Written instruction: In the column on Israel, start at the words "Israel’s ancient past, thriving" and stop after "they call home.", giving that stretch again with "the group" swapped for "the club".

It’s good that I wasn’t trying to eat lunch and digest O’Brien’s words at the same time. I’m not sure whether I would have choked or upchucked, but even now I find them hard to swallow. O’Brien’s gut instincts were a kick in the guts.

O’Brien, who is not Jewish, obviously knows better than me the nature of “core Jewish values.” I’m so unprogressive that I think they can be found in the Ten Commandments. The idea of tikkun olam, mending the world, is a later addition – although the more I hear people like O’Brien and Callamard, the more I think the world is in urgent need of being fixed.

The luncheon event was reportedly the first in a series hosted by the Women’s National Democratic Club that will explore “Palestine past, present and future.” The part about “Palestine’s past” could fit in during the appetizers – unless they intend hijacking Israel’s history for the narrative instead.

Israel’s ancient past, thriving present, and optimistic future as the Jewish state seems to be less interesting to the group. Maybe they’re afraid of biting off more than they can chew. More than they want to hear. Israel is a country with a population of more than nine million, of whom the vast majority, more than six million, are Jews. O’Brien should speak to a representative sample to discover what they think about the idea of dismantling the country they call home. 

Following the publication of the Amnesty International report, even Regional Cooperation Minister Esawi Frej, a Muslim Arab member of the left-wing Meretz party, declared: “Israel has many problems that must be solved, inside the Green Line and certainly in the occupied territories, but Israel is not an apartheid state.”

The Amnesty International official’s comments weren’t the only travesty that grabbed my attention last week. In a separate story, the Jewish Telegraphic Agency revealed that the environmental Sierra Club NGO has canceled its scheduled trips to Israel. This is in response to pressure from progressive and anti-Zionist groups, after activists alleged the organization was “greenwashing the conflict” and “providing legitimacy to the Israeli state, which is engaged in apartheid against the Palestinian people,” according to an email quoted by JTA.

There it is again: the apartheid libel and an attack on the legitimacy of the State of Israel. More than seven decades after its creation, Israel still has to defend itself not only from physical attacks, terrorism and threats from nearly-nuclear Iran, it still has to defend its right to exist. Alone among the countries formed following the end of World War II, Israel’s very being and sovereignty are still being questioned. 

The one Jewish state in the world – the one state based on the biblical “ingathering of exiles” – is subject to a campaign of delegitimization and double standards. Efforts to turn Israel into a pariah state follow on from where the physical wars failed. They are another means of trying to get rid of the Jewish state. 

While these delegitimization attempts succeed in harming Israel’s image, they do absolutely nothing to promote peace or help the Palestinians.

By criminalizing Israel while ignoring Palestinian anti-normalization and terrorism, these so-called human rights organizations and progressive activists encourage more rejectionism and more terror. The Palestinian leadership has no reason to make even basic gestures of peace as long as it believes it can erase Israel with progressive, western support. 

And the delegitimization and lies fuel further attacks, both on Israelis and on Jews and Jewish targets around the world. Antisemitism has simply morphed into anti-Zionism and attacks on Israel. Jerusalem Post columnist Gil Troy this week gave the phenomenon the name “twistory.”

Amnesty International’s report singled out Israel for investigation and found it guilty. O’Brien’s statements clarify Israel’s ultimate sin: It’s guilty of existing. When it comes to the Jewish state, O’Brien doesn’t have healthy gut feelings so much as hateful Irritable Bowel Syndrome.

Stored data:
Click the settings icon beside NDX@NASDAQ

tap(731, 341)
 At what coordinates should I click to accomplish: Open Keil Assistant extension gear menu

Response to the exercise:
Israel’s ancient past, thriving present, and optimistic future as the Jewish state seems to be less interesting to the club. Maybe they’re afraid of biting off more than they can chew. More than they want to hear. Israel is a country with a population of more than nine million, of whom the vast majority, more than six million, are Jews. O’Brien should speak to a representative sample to discover what they think about the idea of dismantling the country they call home.